Fast finetuning memory settings#

  • mem_opt_level in AdaRound and AdaQuant controls how aggressively intermediate data is cached. 0 is fastest and uses the most memory, 1 is the default balance, and 2 minimizes memory at the cost of more disk activity and longer runtimes.

  • If mem_opt_level = 2 is too slow, combine it with data-loader tuning such as num_workers and pin_memory to recover some throughput.

  • On supported NVIDIA environments, use_gds = True can improve the disk-backed mem_opt_level = 2 finetuning path by reducing storage-to-GPU transfer overhead. See Speed Up Fast Finetuning with GDS.

Practical guidance#

  • If a model previously failed with LayerwisePercentile because of memory, retry it on the current pipeline before falling back to a less accurate calibration method.

  • Use CalibOptimizeMem first when calibration hits memory limits.

  • Keep CalibOptimizeDisk enabled for LayerwisePercentile unless disk activity is the primary bottleneck.

  • Set CalibPassthroughOpTypes to the recommended passthrough-op list to avoid redundant calibration work.
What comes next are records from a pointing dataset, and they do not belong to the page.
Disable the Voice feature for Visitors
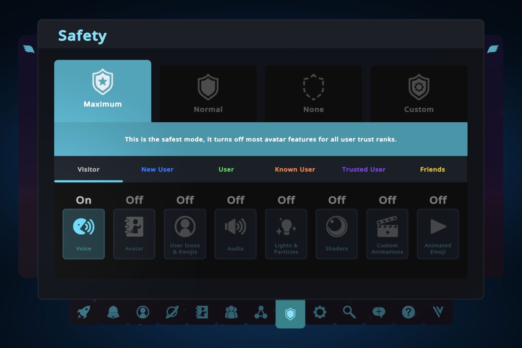Image resolution: width=522 pixels, height=348 pixels. 83,234
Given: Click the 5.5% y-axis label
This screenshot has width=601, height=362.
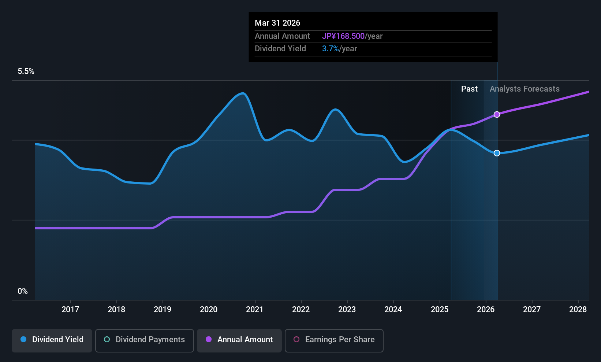Looking at the screenshot, I should (26, 71).
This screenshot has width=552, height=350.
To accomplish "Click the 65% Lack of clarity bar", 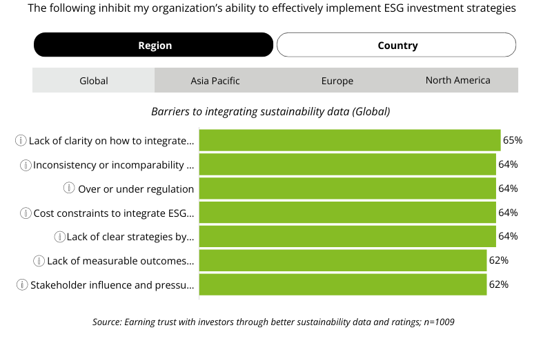I will click(x=349, y=140).
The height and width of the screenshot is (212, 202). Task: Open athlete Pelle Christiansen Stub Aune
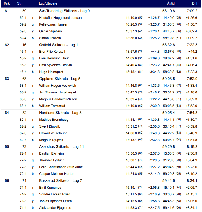click(x=61, y=167)
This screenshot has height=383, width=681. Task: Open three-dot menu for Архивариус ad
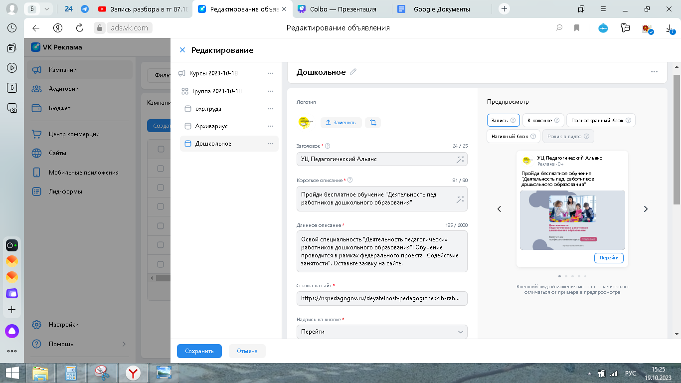coord(271,126)
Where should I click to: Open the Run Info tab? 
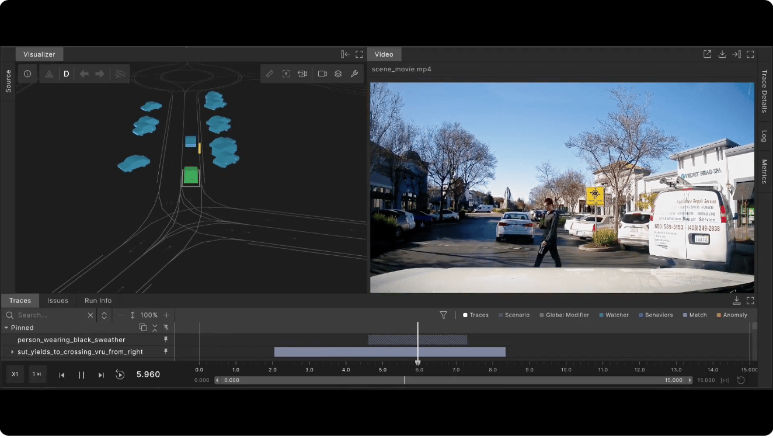point(98,301)
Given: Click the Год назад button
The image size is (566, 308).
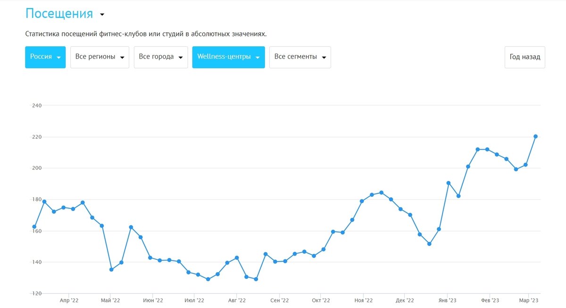Looking at the screenshot, I should click(x=525, y=57).
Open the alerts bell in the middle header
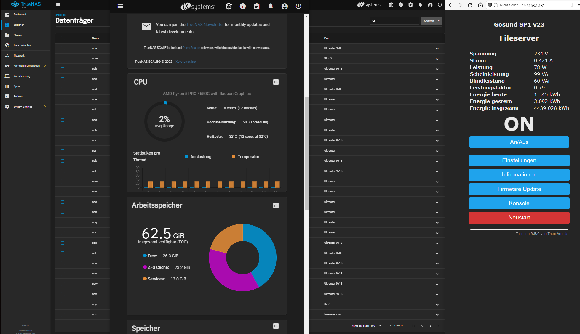 click(271, 6)
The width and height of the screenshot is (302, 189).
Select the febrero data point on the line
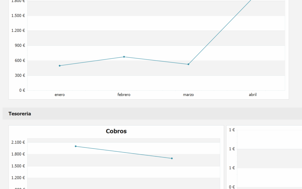124,57
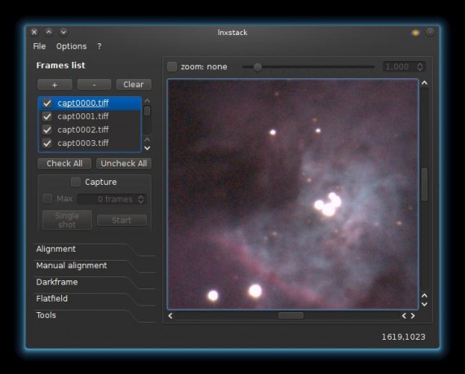
Task: Expand the Darkframe section
Action: (x=57, y=282)
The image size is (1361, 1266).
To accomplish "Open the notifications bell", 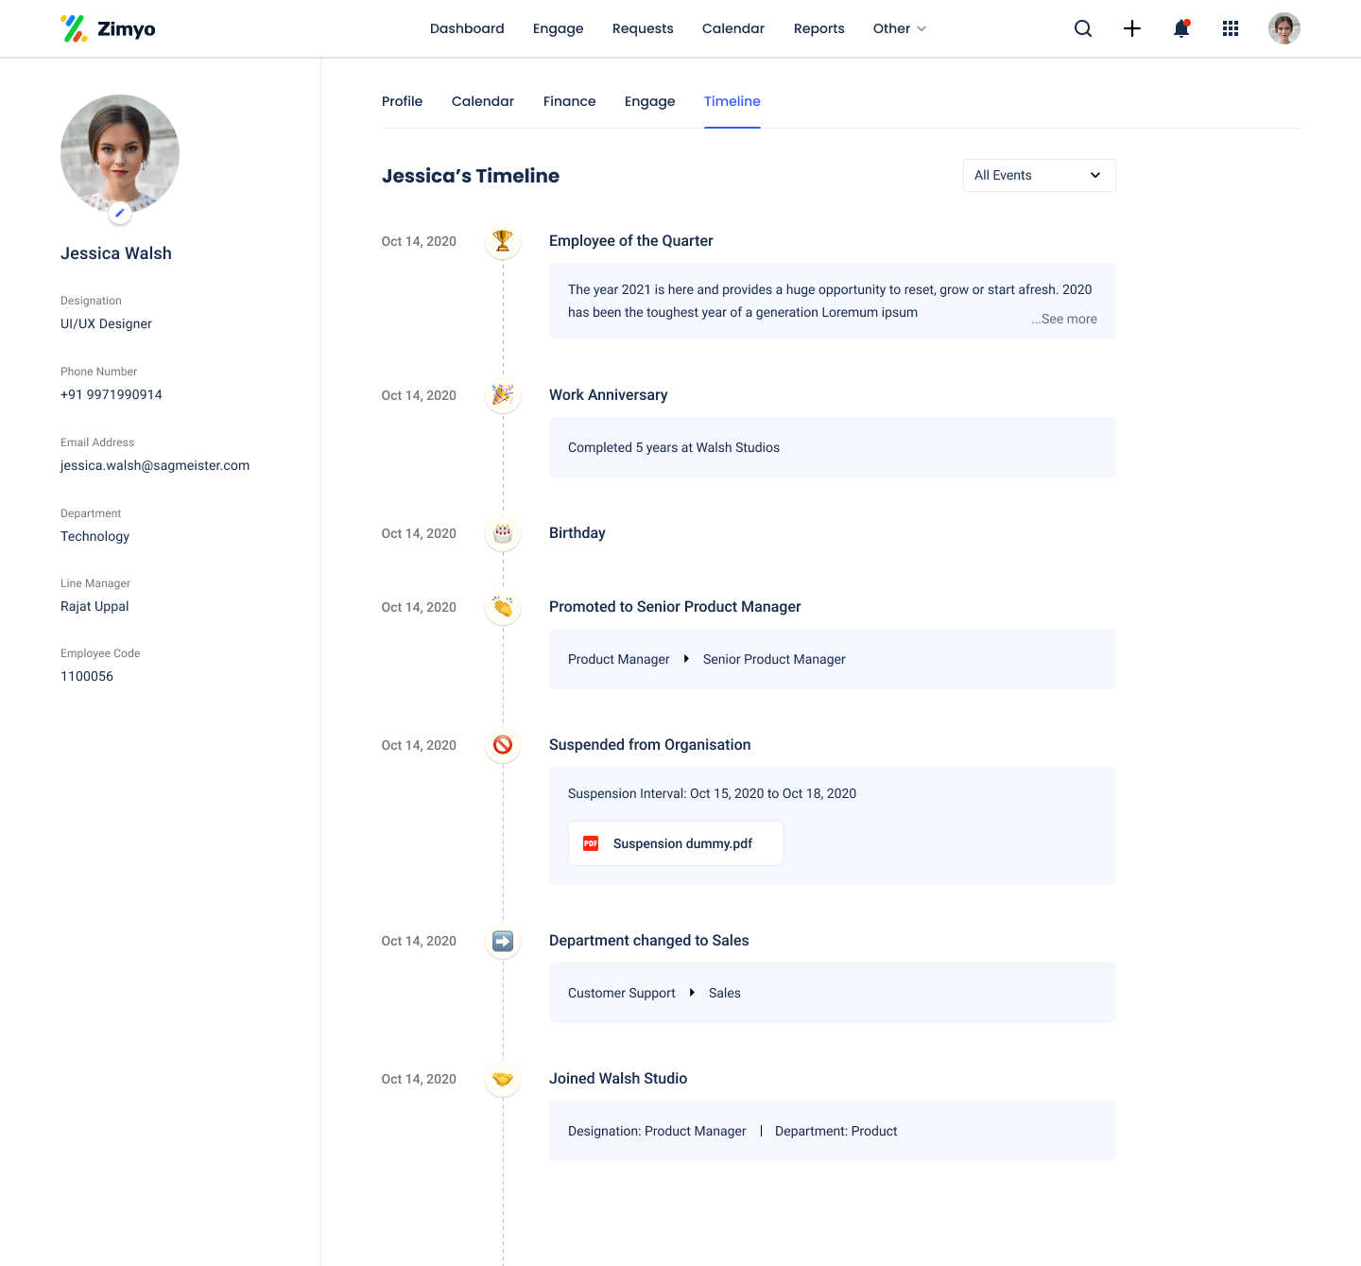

  • Keep CalibWorkerNum moderate on memory-constrained machines.

  • Use TmpDir when the default /tmp location is too small for cached files.

  • Use mem_opt_level = 2 only when the lower memory footprint matters more than raw speed.

Takeaway#

With the recent ONNX calibration optimizations, peak RSS for MinMax and LayerwisePercentile is now much closer on most models. In practice, choose the calibration method for accuracy first, then use the settings above if you still need to reduce memory or disk pressure further.